┌─ EXTRACTED RECORDS

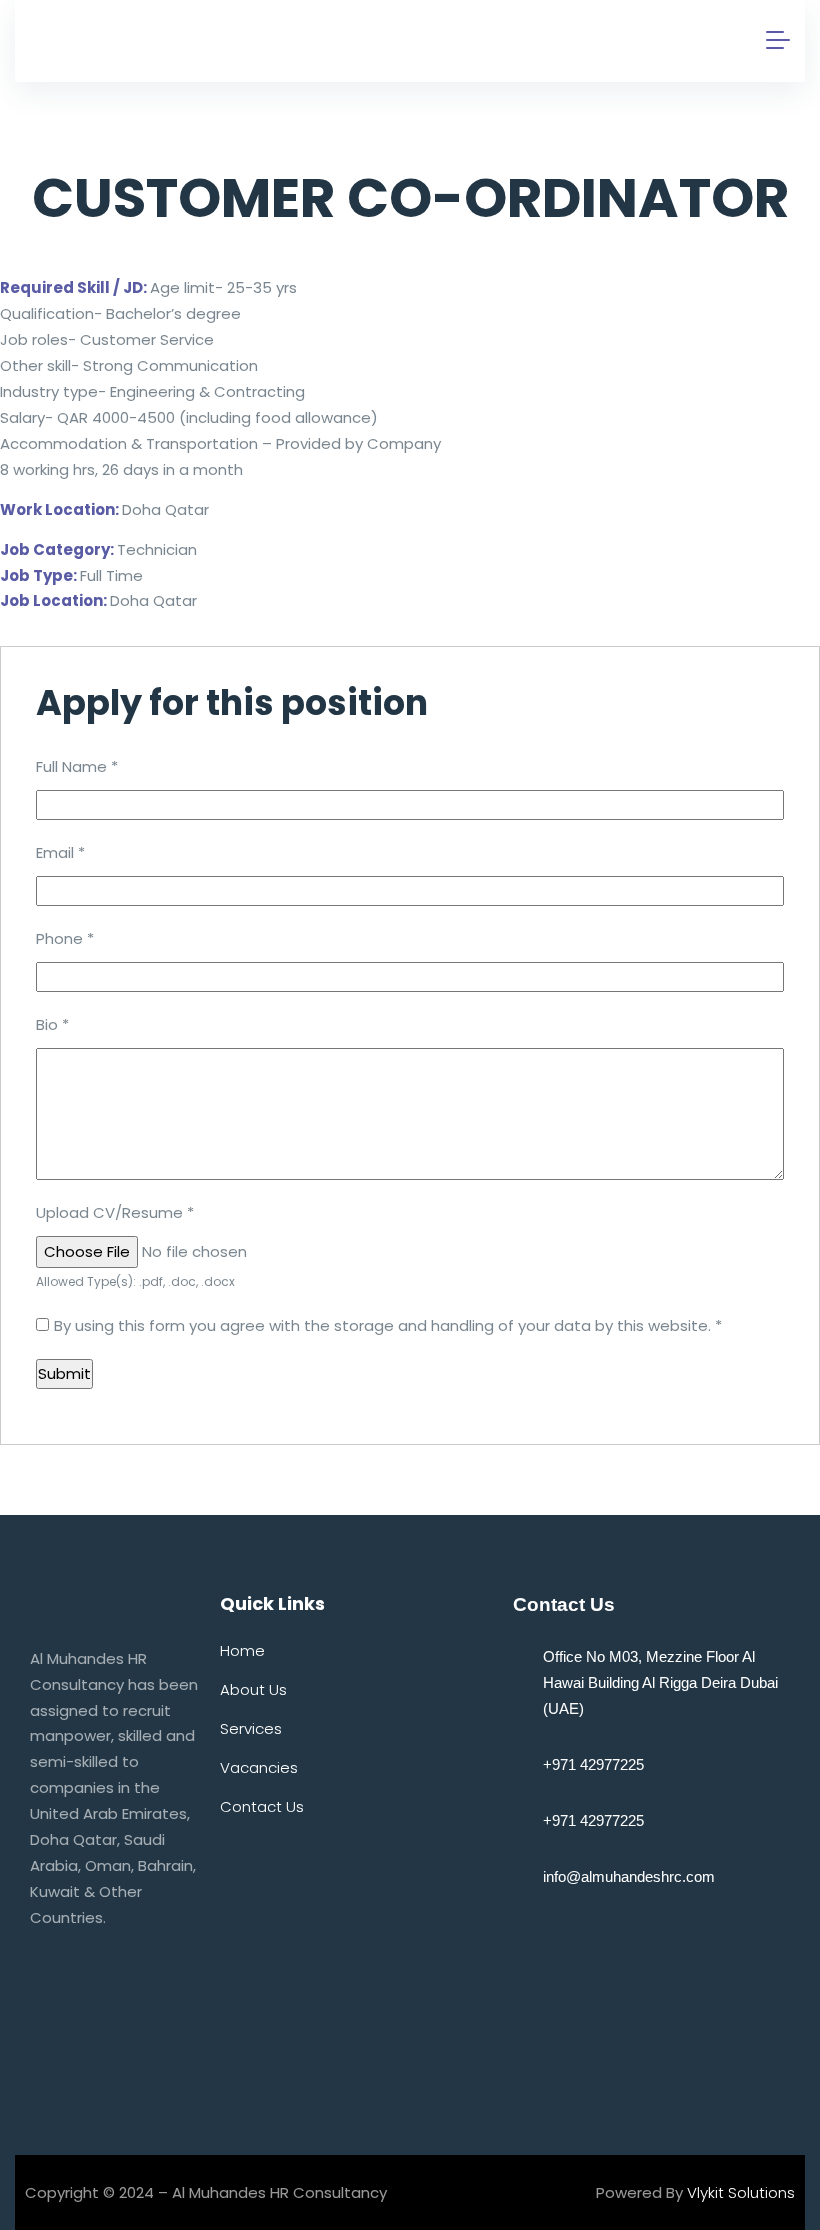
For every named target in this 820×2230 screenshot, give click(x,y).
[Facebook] (55, 2020)
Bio (52, 1024)
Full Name (77, 766)
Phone (65, 938)
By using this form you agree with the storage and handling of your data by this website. (388, 1325)
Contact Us (262, 1806)
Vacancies (259, 1767)
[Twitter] (120, 2020)
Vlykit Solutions (741, 2192)
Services (251, 1728)
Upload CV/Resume (115, 1212)
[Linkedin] (55, 2070)
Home (242, 1650)
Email (60, 852)
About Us (253, 1689)
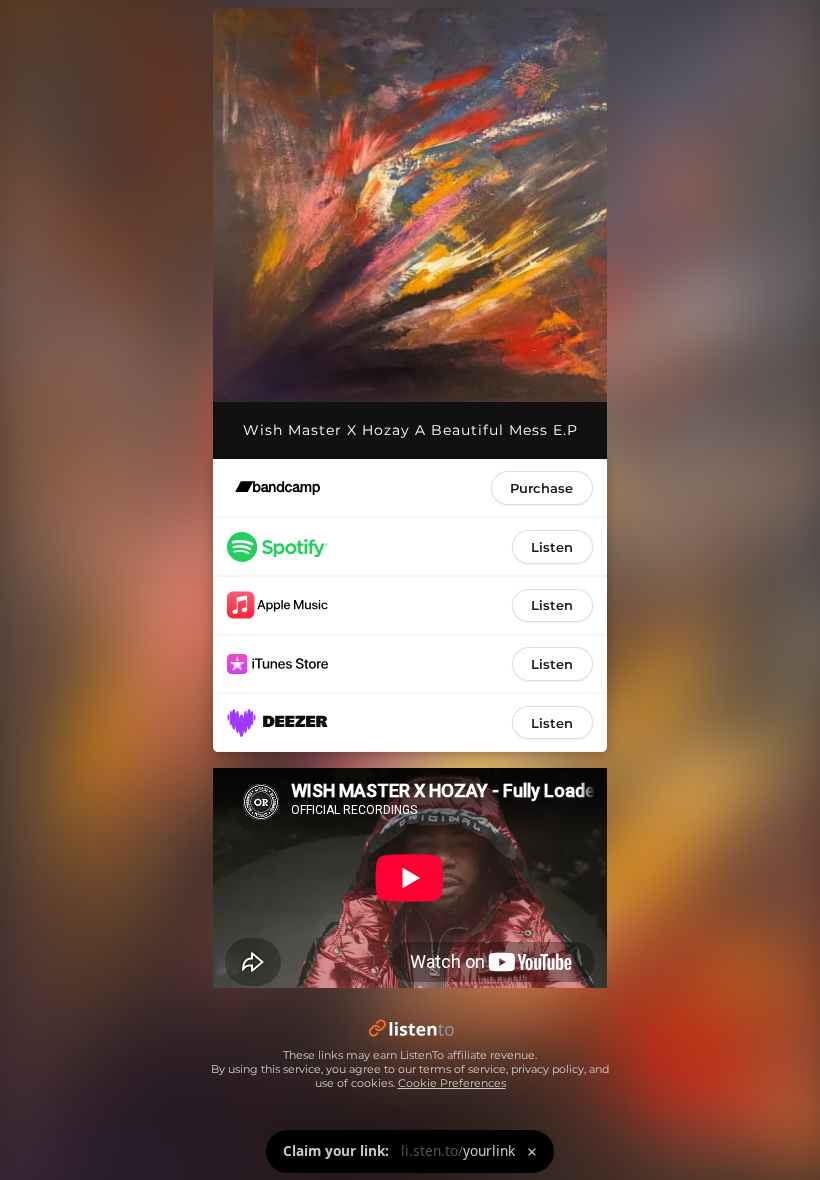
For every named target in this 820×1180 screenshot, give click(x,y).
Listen (552, 547)
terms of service (462, 1069)
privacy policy (547, 1069)
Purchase (541, 488)
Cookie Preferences (452, 1083)
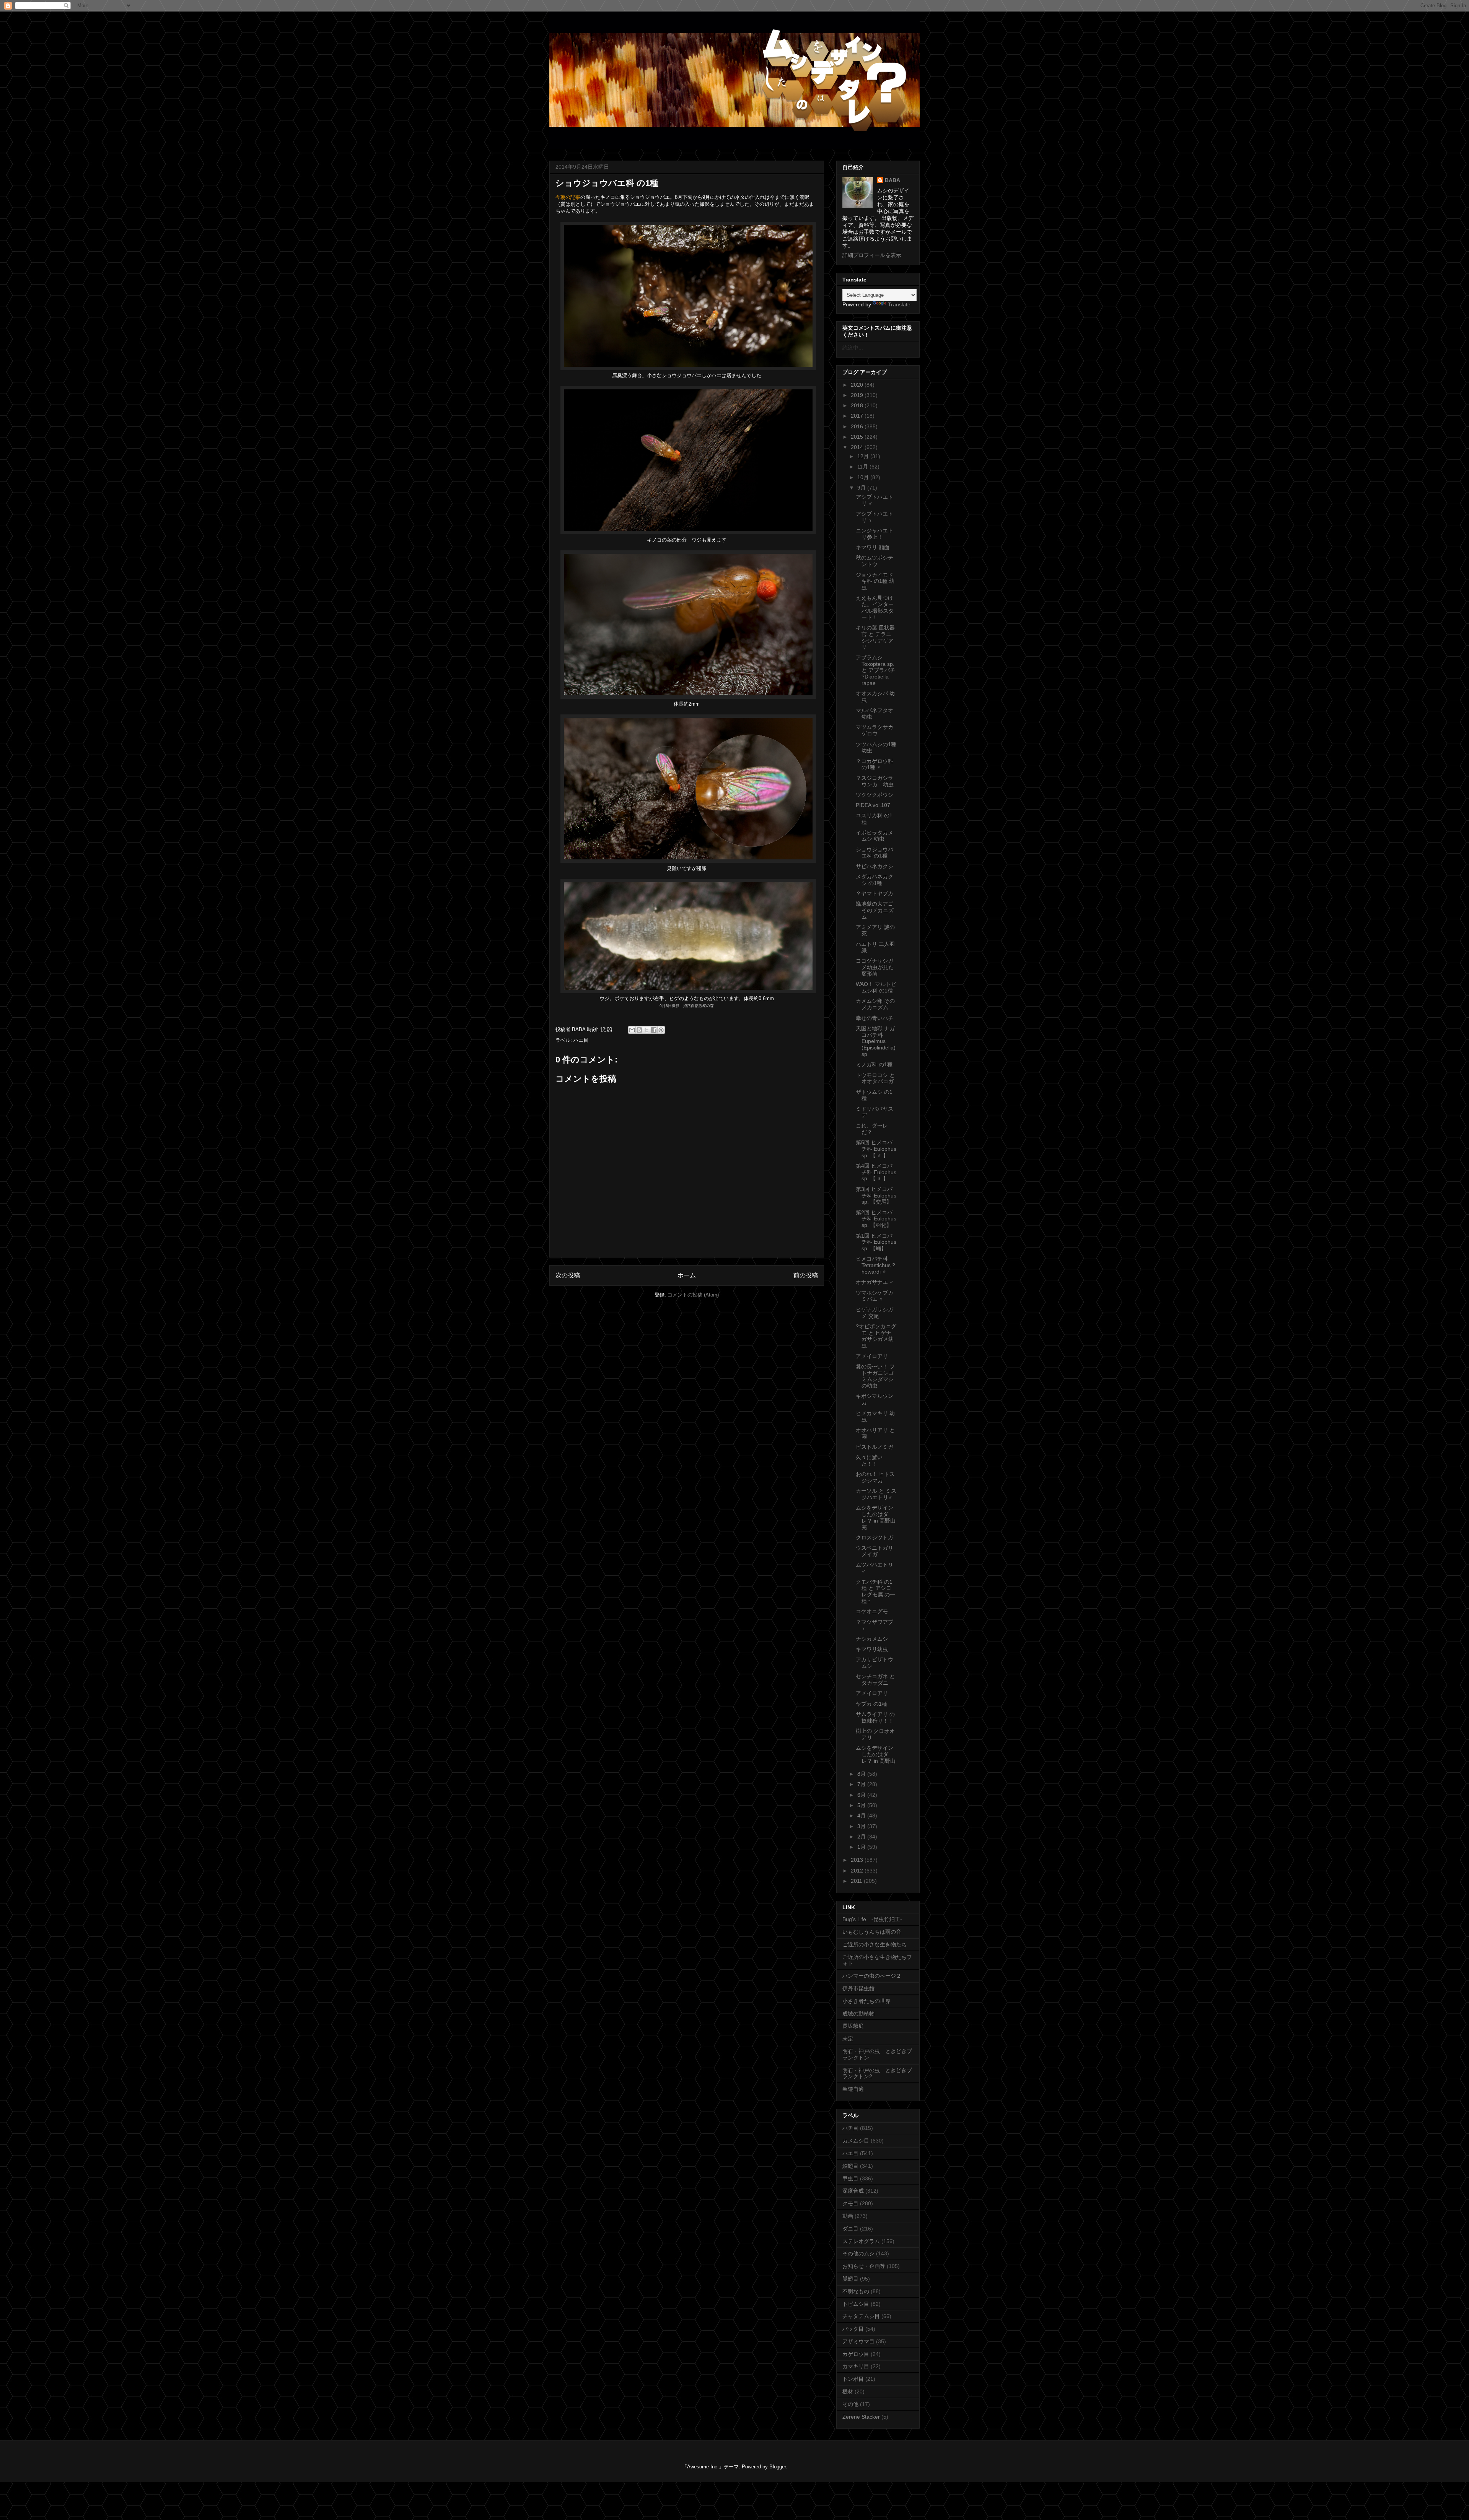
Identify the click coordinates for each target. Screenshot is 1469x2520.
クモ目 (850, 2203)
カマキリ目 (855, 2366)
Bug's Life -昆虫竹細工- (872, 1919)
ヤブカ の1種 (871, 1704)
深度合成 (853, 2191)
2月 (862, 1836)
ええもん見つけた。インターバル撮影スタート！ (875, 607)
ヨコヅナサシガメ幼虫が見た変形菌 (875, 967)
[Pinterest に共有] (661, 1030)
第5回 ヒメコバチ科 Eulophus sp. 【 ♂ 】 (876, 1148)
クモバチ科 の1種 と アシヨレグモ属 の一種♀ (875, 1591)
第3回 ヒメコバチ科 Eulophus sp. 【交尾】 (876, 1195)
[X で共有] (646, 1030)
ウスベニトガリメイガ (874, 1551)
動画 (847, 2216)
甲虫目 (850, 2178)
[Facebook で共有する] (654, 1030)
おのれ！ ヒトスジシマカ (875, 1477)
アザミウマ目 (858, 2341)
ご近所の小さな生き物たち (874, 1944)
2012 (858, 1871)
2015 (858, 437)
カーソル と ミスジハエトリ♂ (876, 1494)
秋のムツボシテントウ (874, 561)
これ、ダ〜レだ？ (872, 1129)
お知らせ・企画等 (863, 2266)
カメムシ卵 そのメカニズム (875, 1004)
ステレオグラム (861, 2241)
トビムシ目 (855, 2304)
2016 (858, 426)
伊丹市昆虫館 (858, 1988)
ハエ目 (580, 1040)
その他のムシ (858, 2253)
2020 (858, 385)
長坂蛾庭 (853, 2026)
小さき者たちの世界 (866, 2001)
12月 (863, 456)
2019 (858, 395)
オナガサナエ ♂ (875, 1282)
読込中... (852, 348)
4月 (862, 1815)
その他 (850, 2404)
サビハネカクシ (874, 866)
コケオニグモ (872, 1611)
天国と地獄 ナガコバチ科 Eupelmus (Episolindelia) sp (876, 1041)
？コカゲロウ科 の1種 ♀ (874, 764)
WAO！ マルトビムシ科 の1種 (876, 987)
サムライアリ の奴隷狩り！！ (875, 1717)
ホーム (686, 1275)
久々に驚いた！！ (869, 1460)
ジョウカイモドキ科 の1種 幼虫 (875, 581)
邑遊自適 (853, 2089)
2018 (858, 405)
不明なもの (855, 2291)
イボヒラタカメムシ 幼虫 (874, 836)
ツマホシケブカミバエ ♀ (874, 1296)
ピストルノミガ (874, 1447)
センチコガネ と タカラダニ (875, 1679)
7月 (862, 1784)
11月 (863, 467)
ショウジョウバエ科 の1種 (874, 852)
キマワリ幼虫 (872, 1649)
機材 (847, 2391)
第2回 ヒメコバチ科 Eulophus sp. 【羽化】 (876, 1218)
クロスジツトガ (874, 1537)
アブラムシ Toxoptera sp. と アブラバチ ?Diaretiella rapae (875, 670)
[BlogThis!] (639, 1030)
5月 (862, 1805)
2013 (858, 1860)
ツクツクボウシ (874, 795)
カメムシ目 (855, 2141)
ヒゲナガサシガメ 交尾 (874, 1312)
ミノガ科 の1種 (874, 1064)
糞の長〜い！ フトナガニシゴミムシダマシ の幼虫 (875, 1376)
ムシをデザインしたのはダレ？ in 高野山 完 (876, 1517)
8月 (862, 1774)
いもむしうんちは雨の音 (871, 1932)
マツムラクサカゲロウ (874, 730)
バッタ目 (853, 2329)
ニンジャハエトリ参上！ (874, 533)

└─

> WORK INSTRUCTION
Wherever a line holds the word "ヒメコバチ科", copy that line out of the entries above.

> TASK RESULT
第5回 ヒメコバチ科 Eulophus sp. 【 ♂ 】 (876, 1148)
第3回 ヒメコバチ科 Eulophus sp. 【交尾】 (876, 1195)
第2回 ヒメコバチ科 Eulophus sp. 【羽化】 (876, 1218)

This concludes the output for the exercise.